§ TEXT SECTION
________________

A 45-year-old woman died around 5 p.m. on Friday [19 Oct 2012] evening, and around 5 a.m. on Saturday morning, her neighbour (50) also died. The women were down with fever during the past week, a villager said. For nearly a fortnight now, the village of about 250 houses has been in the throes of disease, with little respite. Most of the villagers work as agricultural labourers, lorry drivers, or construction workers. Many of them have been complaining of fever, achy joints and heaviness in the head over the past few days.
A lorry driver said, “I was sick for a week and then, my family members began taking ill. Some of us have been sick for more than 10 days now. Many villagers have gone to private hospitals for treatment as the services at the Wallajabad government hospital are not good enough,” he said.
A councillor from the village alleged that patients who went to the hospital were given just tablets and not administered vaccines. “People go to the government hospital 1st, and when they do not get any better, they have no option but to go to private practitioners,” he said. “I was sick for sometime, and I got treated at a private clinic. I can afford the treatment, but most villagers here are casual labourers. One woman died when she was being taken to a private hospital,” he said.

________________

§ GIVEN RECORDS

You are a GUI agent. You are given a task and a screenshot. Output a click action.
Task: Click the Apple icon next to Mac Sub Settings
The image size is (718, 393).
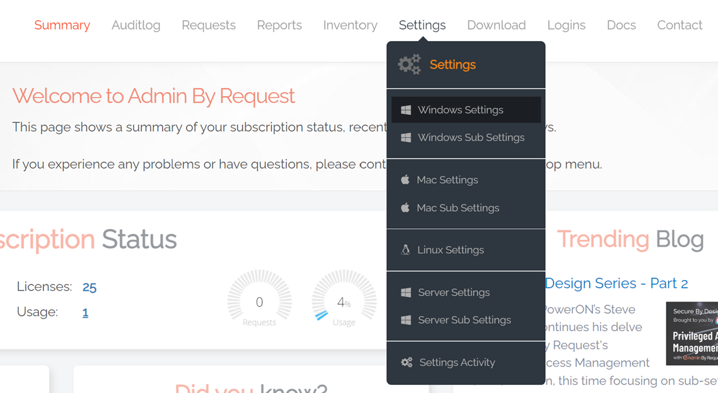405,208
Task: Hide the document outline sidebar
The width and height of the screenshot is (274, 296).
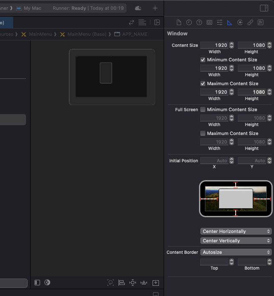Action: coord(37,282)
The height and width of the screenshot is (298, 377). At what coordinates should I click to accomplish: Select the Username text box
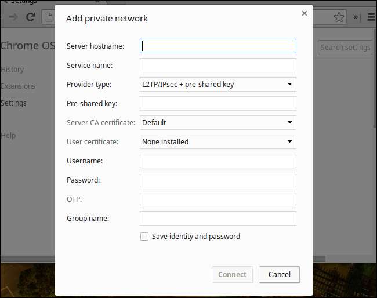click(218, 161)
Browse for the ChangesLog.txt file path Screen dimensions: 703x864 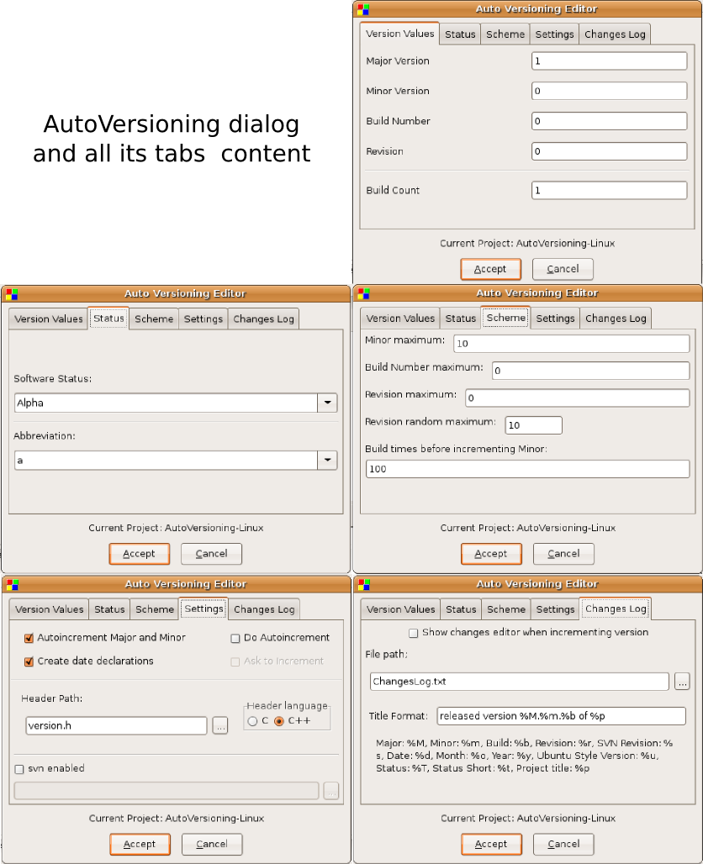pyautogui.click(x=682, y=682)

________________

§ EXERCISE GOAL
Please continue the news report on the fever outbreak in the village from its final sentence, leaving the listing aside.

§ ANSWER TO THIS TASK
A visit to the hospital revealed ailing villagers were not the only visitors there. Animals, including pigs, roamed about the premises. [The source article is accompanied by a photograph — 2nd in a series — illustrating this situation]. “Government officials exhort us to go to government hospitals, but we are not satisfied with the treatment there. Every house here has at least 2 to 3 sick people,” a resident, said.
Health officials were huddled in a meeting all day. Several attempts to reach the officials yielded no response. On Saturday [20 Oct 2012], bleaching powder was sprayed near the hospital premises, and a medical camp was held. Meanwhile, 12 persons were admitted to hospitals in the western suburbs of Ambattur and Avadi. All of them showed mild symptoms of dengue fever, said local councillors. According to residents in these areas, garbage piles and open drains turn into breeding grounds for mosquitoes. A resident of Ambattur said the government had proposed an underground drainage scheme in 2001, but no work had been taken up on that front yet.
Director of public health R.T. Porkai Pandian said there were some cases of dengue fever in Wallajabad and Vellore, but he was unable to confirm the cases reported in Ambattur and Avadi.